The estate agent had opened that door briefly, pushed his overfed bulk into the narrow opening and declared.

“No, that staircase really is too rickety.” He backed out, a determined smile plastered across his face. “Next time, maybe. No electric light up there. The beams are perfectly sound. There’s a certificate in the file. Nothing to worry about from the roof either. It had a thorough revision two years ago. In the file.” He smiled again without warmth, and they’d moved on to visit the other rooms.

“I’d like to see.”

The estate agent began to bluster, which made me even more adamant. As a species they have a bad press, and I wouldn’t trust this one as far as I could throw him, which, given his girth, was not far.

Tom caught my eye. “I brought a flashlight for emergencies,” he said, producing it from his pocket like the piece of evidence that clinched the case.

The estate agent sighed and opened the door with an obvious bad grace. He led the way, grumbling about the dust, the ominous creaks, the broken handrail. At the top another door. Behind, the light was pale, thin. One dusty window let in light that I had the distinct impression came from another time. The day we had left was sunny, cheerful. The attic was full of winter.

The estate agent stomped about on the boards, his shoes leaving prints. He stomped, chuntered, broke the silence that had hung like cobwebs for how long?

“How long did you say the house has been empty?”

“Not long. The owners moved out in the spring.”

Tom flashed light into the dim corners. I rubbed a hole in the grime of the window. The garden was there, but I couldn’t see the flowers. I was certain I’d seen a clump of hydrangeas by the wall, a splash of dawn sky colour. I frowned, shivering. It was cold in the attic though outside the sun was warm. The estate agent carried on stamping his feet and slapping his hands together. It was almost as if he was trying to make as much noise as possible. Tom’s flashlight lingered on an old pram with a mouldering doll sitting inside. The pram was a relic from a bygone age. The fabric of the doll’s dress and the lining of the pram were the colour of dust, fragile, and trembling on the brink of becoming dust like the rest of the attic. I listened to the papery rustling behind the estate agent’s elephantine blunderings, the patter of voices.

“They didn’t come up here often, did they?” Tom let the light wander right to the back where the roof was lowest and the shadows deepest. A bed, a child’s bed. He started towards it. I grabbed his arm. The air was so cold. The estate agent was shuffling nervously by the stairs. Maybe he could hear them too, the voices.

“They never came up here,” I said.

Tom looked at me and I could see that he understood too. Something touched the back of my neck.
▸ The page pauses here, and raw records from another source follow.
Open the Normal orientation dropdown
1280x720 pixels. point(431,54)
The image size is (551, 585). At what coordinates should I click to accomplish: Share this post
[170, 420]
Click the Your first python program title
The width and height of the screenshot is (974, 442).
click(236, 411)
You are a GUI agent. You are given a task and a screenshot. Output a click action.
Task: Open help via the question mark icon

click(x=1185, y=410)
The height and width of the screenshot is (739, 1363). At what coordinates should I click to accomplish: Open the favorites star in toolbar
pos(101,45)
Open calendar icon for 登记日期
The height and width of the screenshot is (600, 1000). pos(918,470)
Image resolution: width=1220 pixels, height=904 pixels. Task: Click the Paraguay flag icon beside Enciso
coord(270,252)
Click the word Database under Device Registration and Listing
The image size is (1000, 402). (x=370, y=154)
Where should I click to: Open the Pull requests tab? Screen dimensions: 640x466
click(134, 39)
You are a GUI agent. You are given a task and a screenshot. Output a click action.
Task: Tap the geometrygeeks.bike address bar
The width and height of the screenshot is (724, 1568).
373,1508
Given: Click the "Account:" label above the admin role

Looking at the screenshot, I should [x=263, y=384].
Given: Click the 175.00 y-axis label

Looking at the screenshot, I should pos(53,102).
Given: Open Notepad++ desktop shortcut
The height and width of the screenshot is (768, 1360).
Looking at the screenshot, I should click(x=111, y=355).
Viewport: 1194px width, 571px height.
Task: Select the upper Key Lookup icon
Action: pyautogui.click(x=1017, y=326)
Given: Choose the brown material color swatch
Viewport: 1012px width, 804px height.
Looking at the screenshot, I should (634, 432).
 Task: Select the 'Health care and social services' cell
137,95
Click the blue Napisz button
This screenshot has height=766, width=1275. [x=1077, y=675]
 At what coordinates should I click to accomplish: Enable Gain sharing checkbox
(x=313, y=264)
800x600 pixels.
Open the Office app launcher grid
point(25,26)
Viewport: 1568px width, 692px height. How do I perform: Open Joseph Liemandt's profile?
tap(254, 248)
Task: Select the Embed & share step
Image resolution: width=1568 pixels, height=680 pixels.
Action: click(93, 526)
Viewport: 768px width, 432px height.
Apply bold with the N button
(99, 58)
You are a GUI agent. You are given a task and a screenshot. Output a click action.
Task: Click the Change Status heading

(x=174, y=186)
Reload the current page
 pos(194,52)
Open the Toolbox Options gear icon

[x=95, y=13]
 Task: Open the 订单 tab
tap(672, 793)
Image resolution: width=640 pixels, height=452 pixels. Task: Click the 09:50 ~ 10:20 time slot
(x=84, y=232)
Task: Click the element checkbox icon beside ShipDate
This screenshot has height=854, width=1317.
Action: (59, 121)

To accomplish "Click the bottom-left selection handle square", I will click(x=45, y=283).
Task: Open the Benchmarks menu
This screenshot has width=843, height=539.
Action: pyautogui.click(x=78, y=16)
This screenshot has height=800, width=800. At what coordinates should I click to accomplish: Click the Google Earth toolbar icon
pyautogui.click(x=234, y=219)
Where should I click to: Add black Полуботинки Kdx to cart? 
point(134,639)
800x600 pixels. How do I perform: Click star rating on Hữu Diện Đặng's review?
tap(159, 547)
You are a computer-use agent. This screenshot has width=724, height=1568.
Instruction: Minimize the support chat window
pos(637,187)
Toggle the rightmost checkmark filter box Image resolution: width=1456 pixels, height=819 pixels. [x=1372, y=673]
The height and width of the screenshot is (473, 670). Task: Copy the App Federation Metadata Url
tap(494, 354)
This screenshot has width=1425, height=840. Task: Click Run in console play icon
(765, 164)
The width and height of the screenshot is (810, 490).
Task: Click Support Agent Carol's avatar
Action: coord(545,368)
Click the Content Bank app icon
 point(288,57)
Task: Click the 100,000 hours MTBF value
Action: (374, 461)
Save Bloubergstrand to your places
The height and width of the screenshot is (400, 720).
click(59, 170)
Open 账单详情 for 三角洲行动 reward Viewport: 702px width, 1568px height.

“Let’s go,” I said. “Please.”

The air moved and the rags that hung over the window fluttered. The thin light dimmed. The estate agent’s bulk disappeared surprisingly quickly, and the sound of his steps hurrying across the room came up from the kitchen.

I turned and peered one last time into the darkness of the farthest wall beneath the eaves. The shadows stirred, laboriously, and Tom pushed me down, away, and pulled the door shut behind him. The rickety stairs shook and shuddered, and the voices whispered,

Please,

Please,

Please.

Outside, the sunshine that dried the damp tears on my face beamed down on the sky blue and pink flowers of hydrangeas by the wall.